◆ **Quoted passage**:
Employment Agreement, by and between Harry D. Madonna, the Company and Republic First Bank, dated May 10, 2013

Contract Categories: Human Resources - Employment Agreements
EX-10.4 5 ex10-4.htm EXHIBIT 10.4 ex10-4.htm
 
Exhibit 10.4
 

 
[ON REPUBLIC BANK LETTERHEAD]
 

 
March 13, 2013
 

Mr. Frank Cavallaro
 
Dear Frank,

This letter (the “Letter”) constitutes a severance agreement between Republic First Bancorp, Inc. (the “Company”) and you (the “Employee”).
 
If the Employee’s employment with the Company and/or Republic First Bank, a wholly-owned subsidiary of the Company (the “Bank”), ceases due to a termination by the Company and/or the Bank upon a Change in Control, the Employee shall be entitled to a severance payment (the “Severance Payment”) equal to the sum of the Employee’s annual base salary for the preceding 12 months (“Prior Base Salary”).  The Severance Payment is payable within fifteen (15) days of such termination, provided, however, that if upon such termination, the Employee is offered a position at a successor to the Company or to the Company’s business with compensation (annual base salary, plus other annual compensation) that is substantially similar to or greater than the Employee’s compensation at the Company and/or the Bank immediately prior to such termination, no Severance Payment is payable by the Company or the Bank to the Employee.

Saved entries
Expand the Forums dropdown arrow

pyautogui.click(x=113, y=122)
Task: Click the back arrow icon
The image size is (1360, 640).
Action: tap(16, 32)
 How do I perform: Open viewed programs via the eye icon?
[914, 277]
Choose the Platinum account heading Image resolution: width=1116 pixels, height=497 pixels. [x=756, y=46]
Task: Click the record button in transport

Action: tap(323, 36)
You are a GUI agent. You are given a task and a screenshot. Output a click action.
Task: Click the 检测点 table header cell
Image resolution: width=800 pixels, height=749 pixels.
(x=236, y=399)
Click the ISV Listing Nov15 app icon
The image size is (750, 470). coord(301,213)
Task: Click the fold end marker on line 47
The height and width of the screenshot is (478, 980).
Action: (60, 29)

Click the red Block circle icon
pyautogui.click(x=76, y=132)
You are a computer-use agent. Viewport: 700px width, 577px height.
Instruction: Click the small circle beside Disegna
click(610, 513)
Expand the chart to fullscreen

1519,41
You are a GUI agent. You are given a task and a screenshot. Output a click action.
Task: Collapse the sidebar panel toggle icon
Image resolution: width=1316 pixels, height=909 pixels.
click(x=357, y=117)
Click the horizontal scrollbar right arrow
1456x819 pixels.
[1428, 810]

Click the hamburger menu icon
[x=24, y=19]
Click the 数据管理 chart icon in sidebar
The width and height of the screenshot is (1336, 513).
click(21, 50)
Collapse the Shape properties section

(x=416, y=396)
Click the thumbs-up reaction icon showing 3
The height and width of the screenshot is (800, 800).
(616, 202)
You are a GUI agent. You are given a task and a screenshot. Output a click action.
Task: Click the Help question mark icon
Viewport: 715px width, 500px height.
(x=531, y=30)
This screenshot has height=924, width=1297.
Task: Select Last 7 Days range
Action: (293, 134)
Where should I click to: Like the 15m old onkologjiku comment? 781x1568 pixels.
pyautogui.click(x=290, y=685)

◆ **Goal A**: In the part of the listing that opens with the line containing "Click the hamburger menu icon" and closes with the end of the listing, replace "hamburger menu" with "navigation menu" and write that part out again with nothing else changed.
◆ **Goal B**: Extend the severance letter from the point where it stops.
The letter and the listing were taken from unrelated sources.

◆ **Task output A**:
Click the navigation menu icon
[x=24, y=19]
Click the 数据管理 chart icon in sidebar
The width and height of the screenshot is (1336, 513).
click(21, 50)
Collapse the Shape properties section

(x=416, y=396)
Click the thumbs-up reaction icon showing 3
The height and width of the screenshot is (800, 800).
(616, 202)
You are a GUI agent. You are given a task and a screenshot. Output a click action.
Task: Click the Help question mark icon
Viewport: 715px width, 500px height.
(x=531, y=30)
This screenshot has height=924, width=1297.
Task: Select Last 7 Days range
Action: (293, 134)
Where should I click to: Like the 15m old onkologjiku comment? 781x1568 pixels.
pyautogui.click(x=290, y=685)

◆ **Task output B**:
“Change in Control” means the occurrence of any of the following in one transaction or a series of related transactions: (a) any “person” (as such term is used in Sections 13(d) and 14(d) of the Securities Exchange Act of 1934, as amended) becoming a “beneficial owner” (as defined in Rule 13d-3 under said Act), directly or indirectly, of securities of the Company representing more than 50% of the voting power of the Company’s then outstanding securities; (b) a consolidation, share exchange, reorganization or merger of the Company resulting in the stockholders of the Company immediately prior to such event not owning at least a majority of the voting power of the resulting entity’s securities outstanding immediately following such event; or (c) the sale or other disposition of all or substantially all the assets of the Company, other than in connection with a bankruptcy proceeding. The foregoing notwithstanding, a transaction (or a series of related transactions) will not constitute a Change in Control if such transaction results in the Company, any successor to the Company, or any successor to the Company’s business, being controlled, directly or indirectly, by the same person(s) who controlled the Company, directly or indirectly, immediately before such transaction(s).

If the Severance Payment due to the Employee would (if paid or provided) constitute an Excess Parachute Payment (as such term is defined in Section 280G(b)(1) of the Internal Revenue Code of 1986, as amended (the “Code”)), then notwithstanding any other provision of this Letter or any other commitment to the Employee, the Severance Payment will be limited to the minimum extent necessary to ensure that no portion thereof will fail to be tax-deductible by reason of Section 280G of the Code. The determination of whether the Severance Payment would (if paid or provided) constitute an Excess Parachute Payment will be made by the Bank, in good faith and in its sole discretion. If multiple payments or benefits are subject to reduction under this paragraph, payments or benefits will be reduced in the order that maximizes the Employee's net after-tax economic position, as determined by the Bank. If, notwithstanding the initial application of this paragraph, the Internal Revenue Service determines that the Severance Payment provided to the Employee constituted an Excess Parachute Payment, this paragraph will be reapplied based on the Internal Revenue Service’s determination and the Employee will be required to promptly repay to the Bank any amount in excess of the payment limit of this paragraph.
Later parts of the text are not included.